## TASK TO COMPLETE:
The task calls for each record to be given again exactly.

## EXERCISE MATERIAL:
========
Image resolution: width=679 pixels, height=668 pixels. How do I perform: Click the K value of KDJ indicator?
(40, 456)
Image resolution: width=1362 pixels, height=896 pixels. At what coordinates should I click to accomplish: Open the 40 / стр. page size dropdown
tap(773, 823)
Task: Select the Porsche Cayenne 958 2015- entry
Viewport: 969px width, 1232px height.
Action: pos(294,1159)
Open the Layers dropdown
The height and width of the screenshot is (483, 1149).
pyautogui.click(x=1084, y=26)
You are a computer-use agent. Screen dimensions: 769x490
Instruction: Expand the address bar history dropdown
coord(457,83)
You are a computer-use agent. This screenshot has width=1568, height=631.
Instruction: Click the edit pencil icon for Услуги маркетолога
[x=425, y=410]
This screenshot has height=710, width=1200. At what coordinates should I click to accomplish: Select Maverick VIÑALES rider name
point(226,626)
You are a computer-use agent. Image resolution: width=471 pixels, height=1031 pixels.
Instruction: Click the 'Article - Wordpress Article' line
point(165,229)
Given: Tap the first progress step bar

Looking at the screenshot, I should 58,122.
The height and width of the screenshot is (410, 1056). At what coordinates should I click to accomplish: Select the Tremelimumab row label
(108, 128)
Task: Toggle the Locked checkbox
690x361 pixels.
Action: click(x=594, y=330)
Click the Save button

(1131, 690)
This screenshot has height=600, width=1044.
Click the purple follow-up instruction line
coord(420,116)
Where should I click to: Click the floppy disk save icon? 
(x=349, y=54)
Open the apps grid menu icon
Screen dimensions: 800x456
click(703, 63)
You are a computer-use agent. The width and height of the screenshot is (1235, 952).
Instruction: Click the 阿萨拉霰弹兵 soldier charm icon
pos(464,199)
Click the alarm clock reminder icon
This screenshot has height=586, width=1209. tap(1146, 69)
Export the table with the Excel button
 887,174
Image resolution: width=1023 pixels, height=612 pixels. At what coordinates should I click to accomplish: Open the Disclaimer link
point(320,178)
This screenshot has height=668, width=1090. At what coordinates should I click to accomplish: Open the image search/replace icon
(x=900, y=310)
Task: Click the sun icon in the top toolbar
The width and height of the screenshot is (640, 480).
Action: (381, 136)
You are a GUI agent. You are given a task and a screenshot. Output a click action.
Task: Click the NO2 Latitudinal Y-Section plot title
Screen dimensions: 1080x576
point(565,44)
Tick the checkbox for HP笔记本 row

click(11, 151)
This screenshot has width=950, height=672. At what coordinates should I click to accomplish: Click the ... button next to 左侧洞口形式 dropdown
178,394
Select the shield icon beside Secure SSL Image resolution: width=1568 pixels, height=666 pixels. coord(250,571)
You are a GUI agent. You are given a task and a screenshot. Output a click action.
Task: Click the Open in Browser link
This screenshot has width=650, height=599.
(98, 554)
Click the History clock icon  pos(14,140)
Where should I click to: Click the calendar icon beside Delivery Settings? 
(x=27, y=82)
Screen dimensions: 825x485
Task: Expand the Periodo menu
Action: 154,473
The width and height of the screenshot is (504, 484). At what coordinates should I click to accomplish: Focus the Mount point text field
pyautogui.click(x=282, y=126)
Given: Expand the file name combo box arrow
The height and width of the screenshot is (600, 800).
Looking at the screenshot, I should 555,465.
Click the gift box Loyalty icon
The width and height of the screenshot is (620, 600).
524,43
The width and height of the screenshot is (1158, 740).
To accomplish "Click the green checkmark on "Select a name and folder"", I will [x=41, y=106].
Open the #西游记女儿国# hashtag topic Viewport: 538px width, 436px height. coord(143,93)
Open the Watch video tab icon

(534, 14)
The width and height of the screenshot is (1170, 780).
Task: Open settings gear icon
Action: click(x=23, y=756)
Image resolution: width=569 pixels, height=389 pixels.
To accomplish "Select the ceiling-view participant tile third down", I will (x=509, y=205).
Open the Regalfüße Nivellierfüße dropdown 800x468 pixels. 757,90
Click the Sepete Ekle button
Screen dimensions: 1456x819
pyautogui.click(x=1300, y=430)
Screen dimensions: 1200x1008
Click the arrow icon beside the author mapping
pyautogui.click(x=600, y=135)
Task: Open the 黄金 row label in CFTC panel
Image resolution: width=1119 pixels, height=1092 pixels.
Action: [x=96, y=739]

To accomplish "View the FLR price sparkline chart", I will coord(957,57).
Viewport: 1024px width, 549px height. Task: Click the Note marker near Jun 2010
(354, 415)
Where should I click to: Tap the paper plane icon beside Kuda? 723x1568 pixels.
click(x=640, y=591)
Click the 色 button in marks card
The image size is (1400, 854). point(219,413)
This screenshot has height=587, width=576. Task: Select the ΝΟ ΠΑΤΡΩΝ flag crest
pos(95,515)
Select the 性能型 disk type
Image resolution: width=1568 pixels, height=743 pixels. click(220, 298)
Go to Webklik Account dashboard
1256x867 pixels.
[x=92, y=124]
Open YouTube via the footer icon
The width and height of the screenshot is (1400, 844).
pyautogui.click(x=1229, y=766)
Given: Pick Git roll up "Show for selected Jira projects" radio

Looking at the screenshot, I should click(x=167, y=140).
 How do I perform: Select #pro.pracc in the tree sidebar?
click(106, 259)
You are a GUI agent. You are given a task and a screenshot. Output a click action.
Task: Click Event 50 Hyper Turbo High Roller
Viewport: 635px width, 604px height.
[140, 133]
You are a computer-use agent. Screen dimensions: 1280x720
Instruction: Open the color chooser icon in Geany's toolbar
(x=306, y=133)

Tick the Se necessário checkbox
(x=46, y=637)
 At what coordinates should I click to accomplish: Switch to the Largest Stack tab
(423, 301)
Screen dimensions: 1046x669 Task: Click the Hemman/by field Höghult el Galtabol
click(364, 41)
========
## TASK ANSWER:
Image resolution: width=679 pixels, height=668 pixels. How do I perform: Click the K value of KDJ indicator?
(40, 456)
Image resolution: width=1362 pixels, height=896 pixels. At what coordinates should I click to accomplish: Open the 40 / стр. page size dropdown
tap(773, 823)
Task: Select the Porsche Cayenne 958 2015- entry
Viewport: 969px width, 1232px height.
Action: pos(294,1159)
Open the Layers dropdown
The height and width of the screenshot is (483, 1149).
pyautogui.click(x=1084, y=26)
You are a computer-use agent. Screen dimensions: 769x490
Instruction: Expand the address bar history dropdown
coord(457,83)
You are a computer-use agent. This screenshot has width=1568, height=631.
Instruction: Click the edit pencil icon for Услуги маркетолога
[x=425, y=410]
This screenshot has height=710, width=1200. At what coordinates should I click to accomplish: Select Maverick VIÑALES rider name
point(226,626)
You are a computer-use agent. Image resolution: width=471 pixels, height=1031 pixels.
Instruction: Click the 'Article - Wordpress Article' line
point(165,229)
Given: Tap the first progress step bar

Looking at the screenshot, I should 58,122.
The height and width of the screenshot is (410, 1056). At what coordinates should I click to accomplish: Select the Tremelimumab row label
(108, 128)
Task: Toggle the Locked checkbox
690x361 pixels.
Action: click(x=594, y=330)
Click the Save button

(1131, 690)
This screenshot has height=600, width=1044.
Click the purple follow-up instruction line
coord(420,116)
Where should I click to: Click the floppy disk save icon? 
(x=349, y=54)
Open the apps grid menu icon
Screen dimensions: 800x456
click(703, 63)
You are a computer-use agent. The width and height of the screenshot is (1235, 952).
Instruction: Click the 阿萨拉霰弹兵 soldier charm icon
pos(464,199)
Click the alarm clock reminder icon
This screenshot has height=586, width=1209. tap(1146, 69)
Export the table with the Excel button
 887,174
Image resolution: width=1023 pixels, height=612 pixels. At what coordinates should I click to accomplish: Open the Disclaimer link
point(320,178)
This screenshot has height=668, width=1090. At what coordinates should I click to accomplish: Open the image search/replace icon
(x=900, y=310)
Task: Click the sun icon in the top toolbar
The width and height of the screenshot is (640, 480).
Action: (381, 136)
You are a GUI agent. You are given a task and a screenshot. Output a click action.
Task: Click the NO2 Latitudinal Y-Section plot title
Screen dimensions: 1080x576
point(565,44)
Tick the checkbox for HP笔记本 row

click(11, 151)
This screenshot has width=950, height=672. At what coordinates should I click to accomplish: Click the ... button next to 左侧洞口形式 dropdown
178,394
Select the shield icon beside Secure SSL Image resolution: width=1568 pixels, height=666 pixels. coord(250,571)
You are a GUI agent. You are given a task and a screenshot. Output a click action.
Task: Click the Open in Browser link
This screenshot has width=650, height=599.
(98, 554)
Click the History clock icon  pos(14,140)
Where should I click to: Click the calendar icon beside Delivery Settings? 
(x=27, y=82)
Screen dimensions: 825x485
Task: Expand the Periodo menu
Action: 154,473
The width and height of the screenshot is (504, 484). At what coordinates should I click to accomplish: Focus the Mount point text field
pyautogui.click(x=282, y=126)
Given: Expand the file name combo box arrow
The height and width of the screenshot is (600, 800).
Looking at the screenshot, I should 555,465.
Click the gift box Loyalty icon
The width and height of the screenshot is (620, 600).
524,43
The width and height of the screenshot is (1158, 740).
To accomplish "Click the green checkmark on "Select a name and folder"", I will [x=41, y=106].
Open the #西游记女儿国# hashtag topic Viewport: 538px width, 436px height. coord(143,93)
Open the Watch video tab icon

(534, 14)
The width and height of the screenshot is (1170, 780).
Task: Open settings gear icon
Action: click(x=23, y=756)
Image resolution: width=569 pixels, height=389 pixels.
To accomplish "Select the ceiling-view participant tile third down", I will (x=509, y=205).
Open the Regalfüße Nivellierfüße dropdown 800x468 pixels. 757,90
Click the Sepete Ekle button
Screen dimensions: 1456x819
pyautogui.click(x=1300, y=430)
Screen dimensions: 1200x1008
Click the arrow icon beside the author mapping
pyautogui.click(x=600, y=135)
Task: Open the 黄金 row label in CFTC panel
Image resolution: width=1119 pixels, height=1092 pixels.
Action: [x=96, y=739]

To accomplish "View the FLR price sparkline chart", I will coord(957,57).
Viewport: 1024px width, 549px height. Task: Click the Note marker near Jun 2010
(354, 415)
Where should I click to: Tap the paper plane icon beside Kuda? 723x1568 pixels.
click(x=640, y=591)
Click the 色 button in marks card
The image size is (1400, 854). point(219,413)
This screenshot has height=587, width=576. Task: Select the ΝΟ ΠΑΤΡΩΝ flag crest
pos(95,515)
Select the 性能型 disk type
Image resolution: width=1568 pixels, height=743 pixels. click(220, 298)
Go to Webklik Account dashboard
1256x867 pixels.
[x=92, y=124]
Open YouTube via the footer icon
The width and height of the screenshot is (1400, 844).
pyautogui.click(x=1229, y=766)
Given: Pick Git roll up "Show for selected Jira projects" radio

Looking at the screenshot, I should click(x=167, y=140).
 How do I perform: Select #pro.pracc in the tree sidebar?
click(106, 259)
You are a GUI agent. You are given a task and a screenshot. Output a click action.
Task: Click Event 50 Hyper Turbo High Roller
Viewport: 635px width, 604px height.
[140, 133]
You are a computer-use agent. Screen dimensions: 1280x720
Instruction: Open the color chooser icon in Geany's toolbar
(x=306, y=133)

Tick the Se necessário checkbox
(x=46, y=637)
 At what coordinates should I click to accomplish: Switch to the Largest Stack tab
(423, 301)
Screen dimensions: 1046x669 Task: Click the Hemman/by field Höghult el Galtabol
click(364, 41)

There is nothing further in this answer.